• Work instruction
Copy exactly the lines that run from the one containing "Task: Click the Минимальная" through the end of the entries, both ends included.

[Stored data entries]
____________

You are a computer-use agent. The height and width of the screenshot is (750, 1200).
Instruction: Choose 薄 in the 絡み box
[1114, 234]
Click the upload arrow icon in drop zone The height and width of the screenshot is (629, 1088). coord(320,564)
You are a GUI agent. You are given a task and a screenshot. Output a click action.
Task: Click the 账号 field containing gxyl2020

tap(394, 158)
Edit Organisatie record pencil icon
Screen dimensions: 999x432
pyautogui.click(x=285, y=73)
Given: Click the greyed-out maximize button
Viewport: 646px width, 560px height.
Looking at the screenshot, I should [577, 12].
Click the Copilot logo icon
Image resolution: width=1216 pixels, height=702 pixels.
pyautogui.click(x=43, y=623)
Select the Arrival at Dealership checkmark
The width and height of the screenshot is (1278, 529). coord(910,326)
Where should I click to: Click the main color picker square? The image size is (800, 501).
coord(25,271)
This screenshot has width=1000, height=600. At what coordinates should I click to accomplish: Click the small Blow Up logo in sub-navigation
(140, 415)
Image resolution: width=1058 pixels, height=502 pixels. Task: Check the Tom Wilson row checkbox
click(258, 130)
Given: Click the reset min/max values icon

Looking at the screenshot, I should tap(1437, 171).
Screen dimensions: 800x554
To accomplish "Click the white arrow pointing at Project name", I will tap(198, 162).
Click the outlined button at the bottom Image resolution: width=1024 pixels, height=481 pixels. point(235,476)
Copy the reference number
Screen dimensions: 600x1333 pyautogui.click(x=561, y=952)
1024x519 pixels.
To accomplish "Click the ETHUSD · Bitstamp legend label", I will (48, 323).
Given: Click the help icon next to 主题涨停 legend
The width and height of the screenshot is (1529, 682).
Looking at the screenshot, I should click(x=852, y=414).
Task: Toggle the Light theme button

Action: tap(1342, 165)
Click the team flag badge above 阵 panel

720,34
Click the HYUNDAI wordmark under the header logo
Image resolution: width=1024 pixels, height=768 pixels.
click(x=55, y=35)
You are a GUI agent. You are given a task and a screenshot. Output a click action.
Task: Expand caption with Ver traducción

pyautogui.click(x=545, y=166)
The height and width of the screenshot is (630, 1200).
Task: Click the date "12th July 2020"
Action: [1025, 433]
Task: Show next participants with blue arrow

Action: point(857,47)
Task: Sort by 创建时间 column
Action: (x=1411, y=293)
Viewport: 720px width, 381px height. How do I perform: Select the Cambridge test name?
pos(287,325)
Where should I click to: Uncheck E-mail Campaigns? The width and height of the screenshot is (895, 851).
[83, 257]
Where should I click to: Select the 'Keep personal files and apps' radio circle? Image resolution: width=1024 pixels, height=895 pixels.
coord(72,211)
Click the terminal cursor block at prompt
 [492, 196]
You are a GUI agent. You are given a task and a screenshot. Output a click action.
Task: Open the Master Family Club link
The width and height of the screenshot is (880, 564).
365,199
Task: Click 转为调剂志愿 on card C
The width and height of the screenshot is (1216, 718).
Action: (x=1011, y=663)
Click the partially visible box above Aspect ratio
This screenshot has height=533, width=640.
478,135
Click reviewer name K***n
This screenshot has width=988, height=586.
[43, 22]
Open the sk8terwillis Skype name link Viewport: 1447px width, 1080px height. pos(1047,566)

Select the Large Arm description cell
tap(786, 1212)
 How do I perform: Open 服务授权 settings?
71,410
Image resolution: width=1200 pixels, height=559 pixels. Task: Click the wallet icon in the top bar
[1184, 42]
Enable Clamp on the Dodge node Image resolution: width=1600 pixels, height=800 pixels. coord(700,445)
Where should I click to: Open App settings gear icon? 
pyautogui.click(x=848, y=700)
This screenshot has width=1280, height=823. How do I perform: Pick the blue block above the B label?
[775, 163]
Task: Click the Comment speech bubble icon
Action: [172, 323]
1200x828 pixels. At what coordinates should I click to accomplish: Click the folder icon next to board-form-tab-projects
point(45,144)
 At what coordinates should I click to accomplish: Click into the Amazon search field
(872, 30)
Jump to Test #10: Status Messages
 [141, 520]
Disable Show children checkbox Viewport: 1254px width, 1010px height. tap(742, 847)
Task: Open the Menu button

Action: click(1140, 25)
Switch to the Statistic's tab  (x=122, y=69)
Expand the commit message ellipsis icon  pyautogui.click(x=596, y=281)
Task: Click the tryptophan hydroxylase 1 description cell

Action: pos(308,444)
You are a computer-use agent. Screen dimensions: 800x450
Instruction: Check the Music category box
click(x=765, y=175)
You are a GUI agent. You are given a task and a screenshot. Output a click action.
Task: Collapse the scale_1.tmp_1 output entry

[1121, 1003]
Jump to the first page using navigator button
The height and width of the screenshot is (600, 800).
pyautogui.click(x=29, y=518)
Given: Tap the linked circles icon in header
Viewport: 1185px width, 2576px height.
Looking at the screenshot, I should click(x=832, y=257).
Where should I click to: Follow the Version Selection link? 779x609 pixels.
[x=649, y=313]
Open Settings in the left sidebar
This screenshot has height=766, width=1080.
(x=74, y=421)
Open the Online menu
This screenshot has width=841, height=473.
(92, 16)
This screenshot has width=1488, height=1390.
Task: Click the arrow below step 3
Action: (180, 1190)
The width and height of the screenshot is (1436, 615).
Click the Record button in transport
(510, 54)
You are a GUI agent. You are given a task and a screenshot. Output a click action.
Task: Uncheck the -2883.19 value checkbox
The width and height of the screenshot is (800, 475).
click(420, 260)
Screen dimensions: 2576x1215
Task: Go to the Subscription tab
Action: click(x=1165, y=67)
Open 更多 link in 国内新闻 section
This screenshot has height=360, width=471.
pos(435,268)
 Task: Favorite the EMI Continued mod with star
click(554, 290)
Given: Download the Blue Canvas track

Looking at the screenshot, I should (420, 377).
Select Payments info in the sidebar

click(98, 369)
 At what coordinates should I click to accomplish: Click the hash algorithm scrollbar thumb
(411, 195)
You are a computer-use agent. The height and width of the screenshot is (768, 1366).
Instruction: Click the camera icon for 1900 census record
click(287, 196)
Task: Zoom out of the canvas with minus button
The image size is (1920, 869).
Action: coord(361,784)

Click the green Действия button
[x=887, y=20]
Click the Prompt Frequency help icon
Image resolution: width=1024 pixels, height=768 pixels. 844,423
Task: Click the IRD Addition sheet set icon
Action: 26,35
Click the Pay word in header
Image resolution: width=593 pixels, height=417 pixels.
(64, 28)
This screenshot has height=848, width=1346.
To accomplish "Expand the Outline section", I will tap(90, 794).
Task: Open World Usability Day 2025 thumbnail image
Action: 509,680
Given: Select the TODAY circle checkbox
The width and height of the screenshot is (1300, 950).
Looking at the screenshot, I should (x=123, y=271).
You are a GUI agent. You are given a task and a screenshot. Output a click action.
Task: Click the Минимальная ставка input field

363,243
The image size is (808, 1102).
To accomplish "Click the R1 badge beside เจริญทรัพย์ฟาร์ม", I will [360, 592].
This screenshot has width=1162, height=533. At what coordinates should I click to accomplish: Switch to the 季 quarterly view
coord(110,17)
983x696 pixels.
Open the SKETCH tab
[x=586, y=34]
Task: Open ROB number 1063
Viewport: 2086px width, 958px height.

____________

• Response to this task
Task: Click the Минимальная ставка input field

363,243
The image size is (808, 1102).
To accomplish "Click the R1 badge beside เจริญทรัพย์ฟาร์ม", I will [360, 592].
This screenshot has width=1162, height=533. At what coordinates should I click to accomplish: Switch to the 季 quarterly view
coord(110,17)
983x696 pixels.
Open the SKETCH tab
[x=586, y=34]
Task: Open ROB number 1063
Viewport: 2086px width, 958px height.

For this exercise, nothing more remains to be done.